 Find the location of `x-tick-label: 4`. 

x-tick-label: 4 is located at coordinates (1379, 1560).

--

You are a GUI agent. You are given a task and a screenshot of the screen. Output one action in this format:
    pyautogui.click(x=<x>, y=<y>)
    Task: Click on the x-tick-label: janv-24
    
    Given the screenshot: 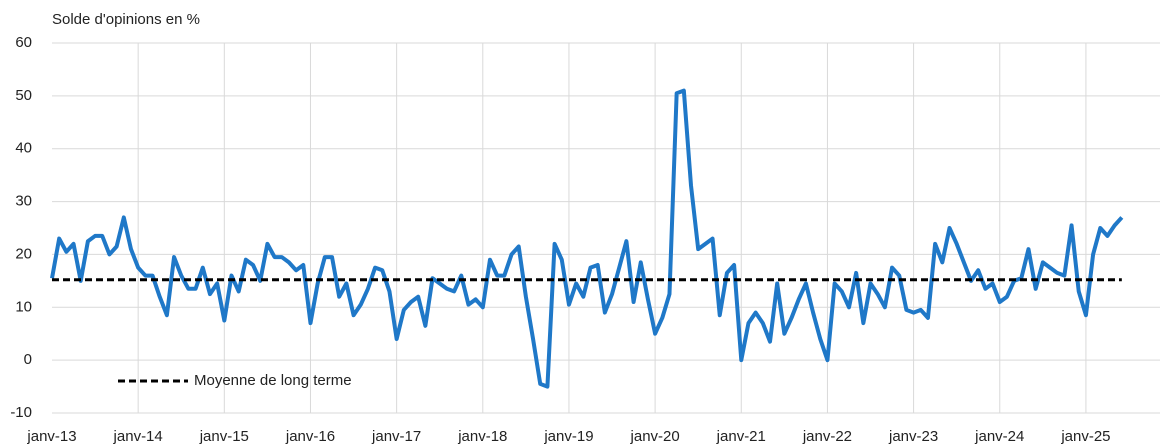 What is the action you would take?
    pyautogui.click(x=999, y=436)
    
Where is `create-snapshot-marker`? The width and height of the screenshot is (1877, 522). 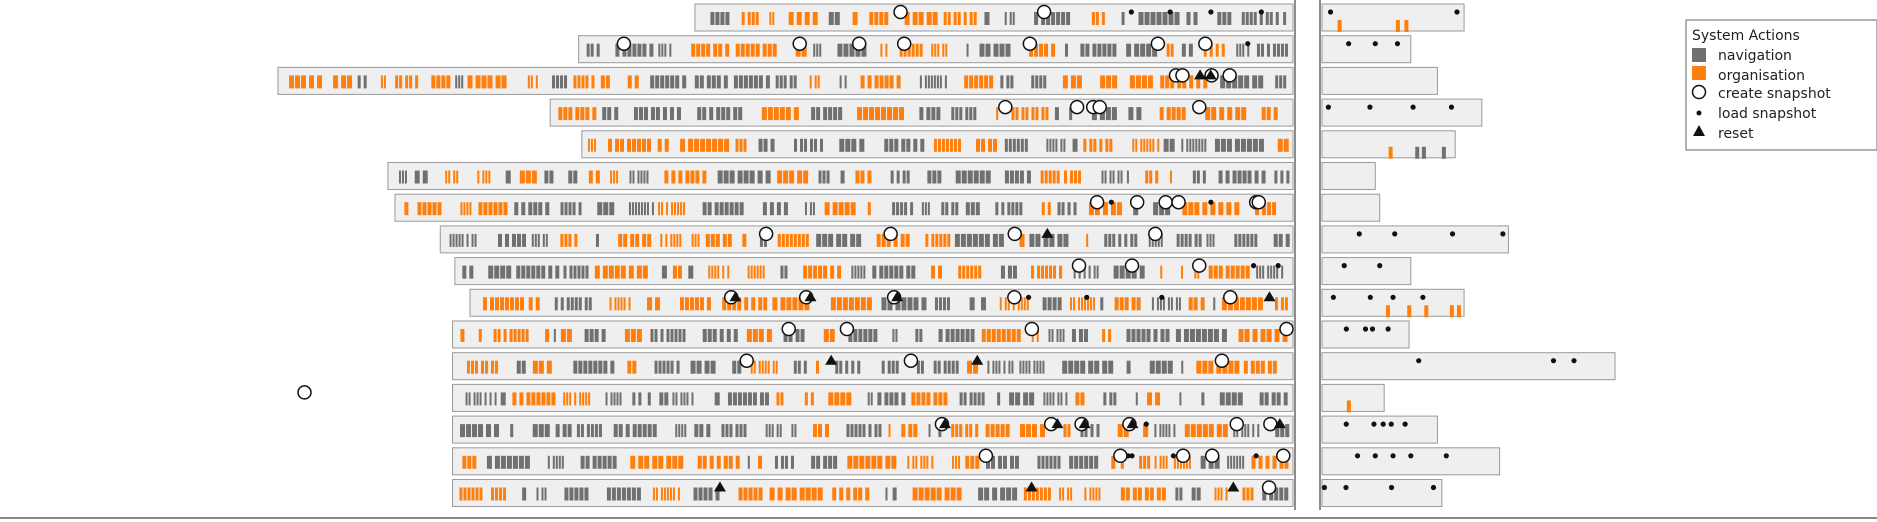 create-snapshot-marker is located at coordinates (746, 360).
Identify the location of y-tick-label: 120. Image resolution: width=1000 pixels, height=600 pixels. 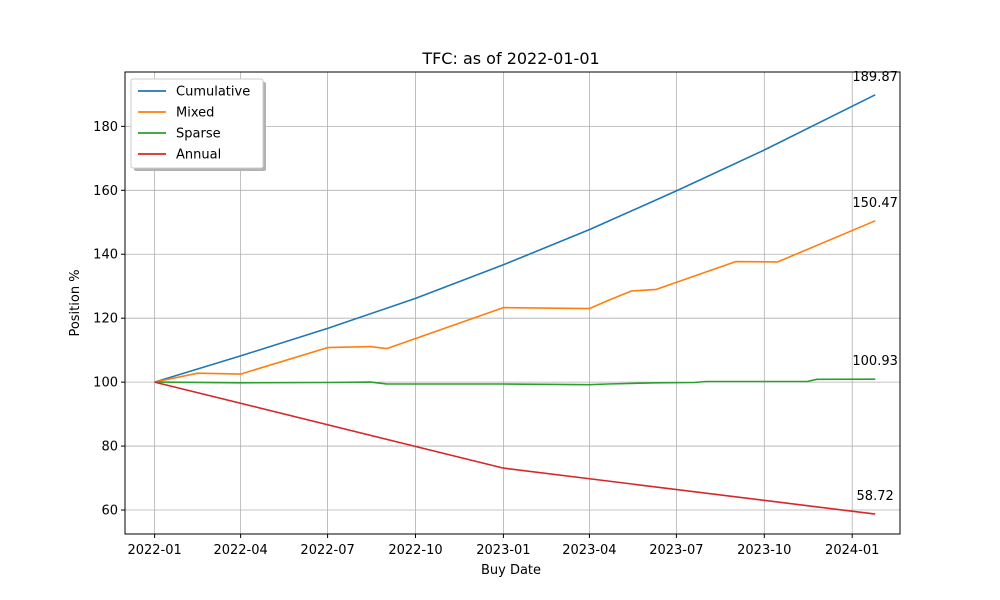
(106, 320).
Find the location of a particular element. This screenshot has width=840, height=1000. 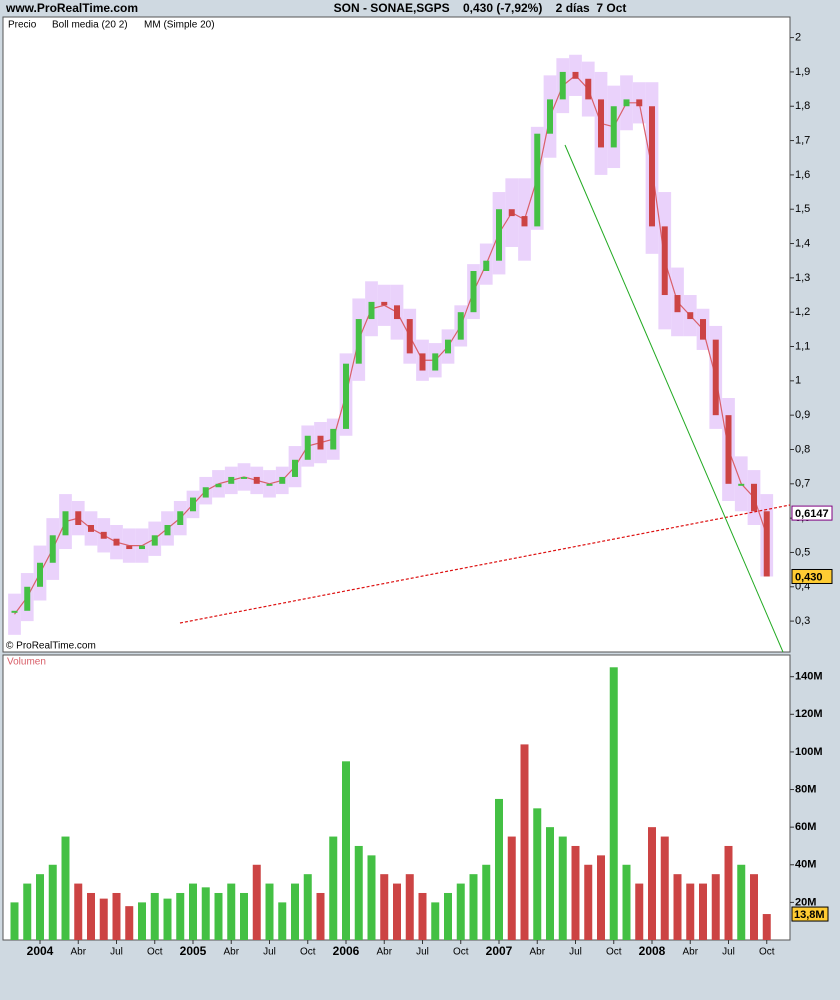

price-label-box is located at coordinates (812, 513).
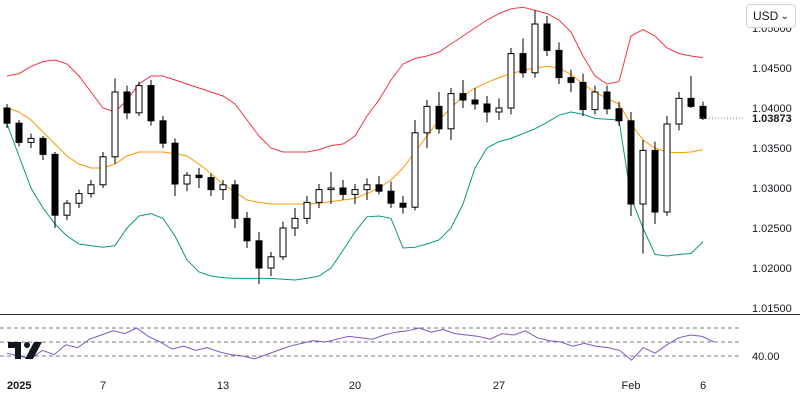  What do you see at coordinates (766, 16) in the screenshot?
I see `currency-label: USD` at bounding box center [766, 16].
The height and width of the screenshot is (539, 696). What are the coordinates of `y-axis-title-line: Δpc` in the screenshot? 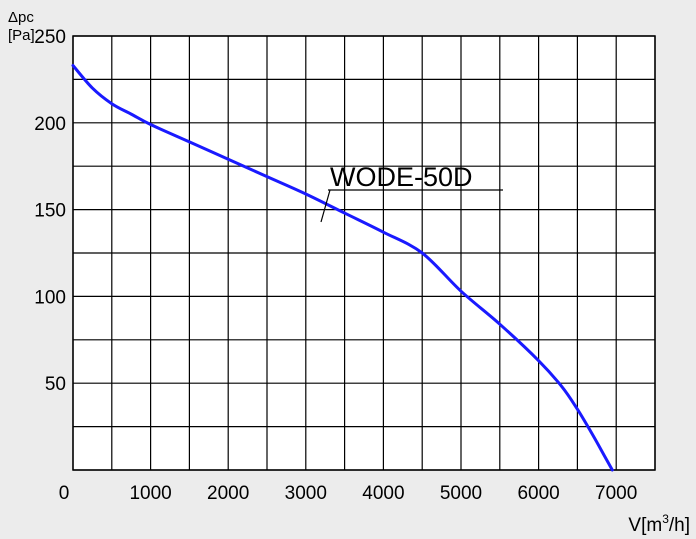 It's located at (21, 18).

==

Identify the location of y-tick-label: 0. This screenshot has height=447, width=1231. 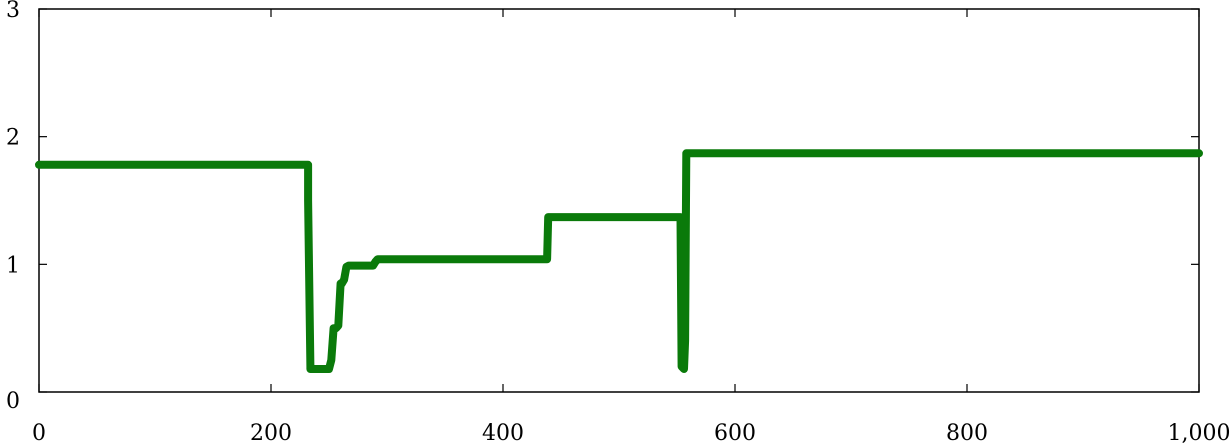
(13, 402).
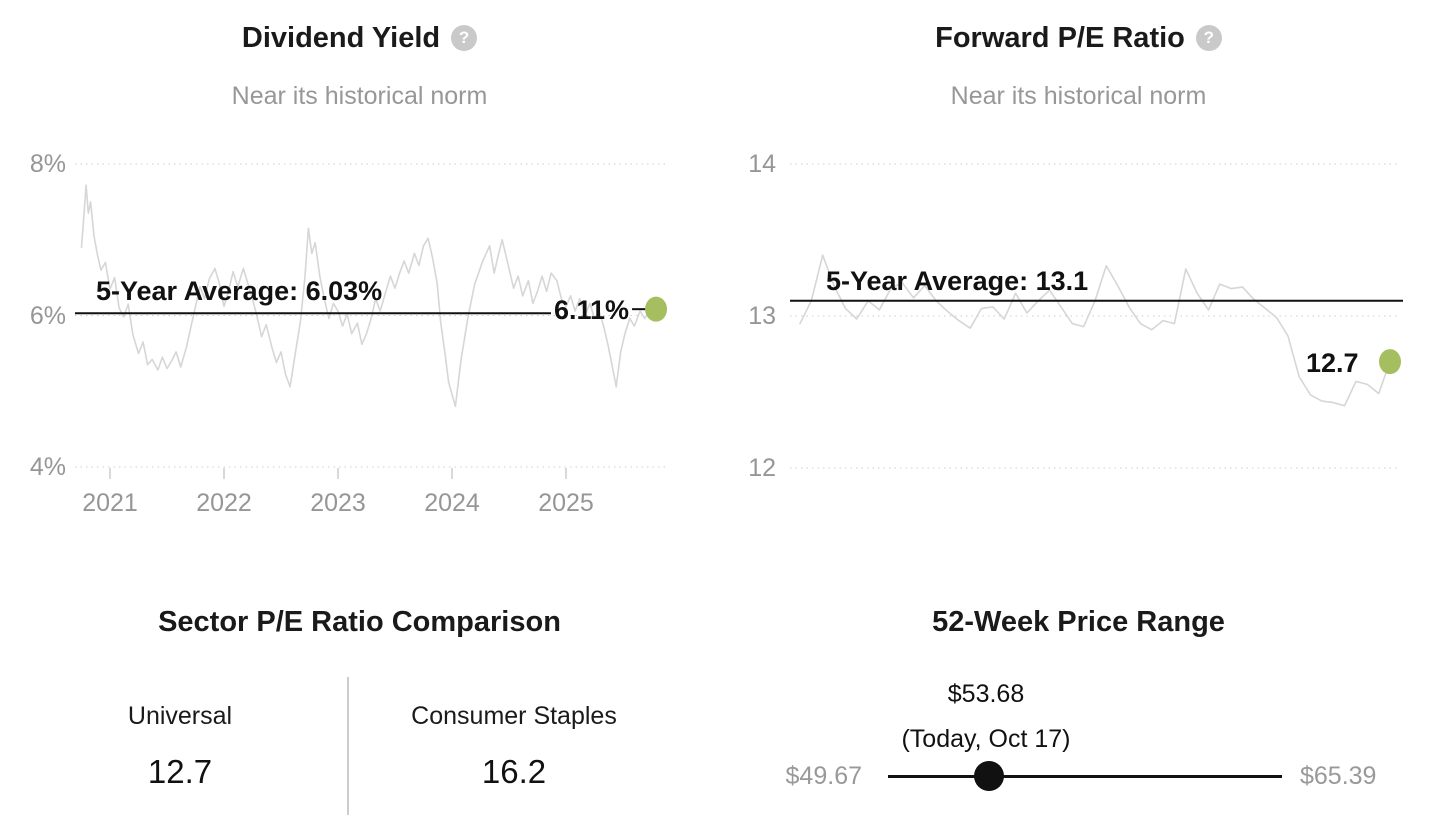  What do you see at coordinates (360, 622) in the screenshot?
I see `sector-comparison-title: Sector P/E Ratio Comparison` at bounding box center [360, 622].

• [REQUIRED WORK]: Copy word for word the lines between the one containing "Identify the location of y-tick-label: 0." and the one containing "center [360, 622].", inclusive. Leave the pictures out of your copy.

• [TASK SOLUTION]:
Identify the location of y-tick-label: 0. This screenshot has height=447, width=1231. 
(13, 402).
  What do you see at coordinates (360, 622) in the screenshot?
I see `sector-comparison-title: Sector P/E Ratio Comparison` at bounding box center [360, 622].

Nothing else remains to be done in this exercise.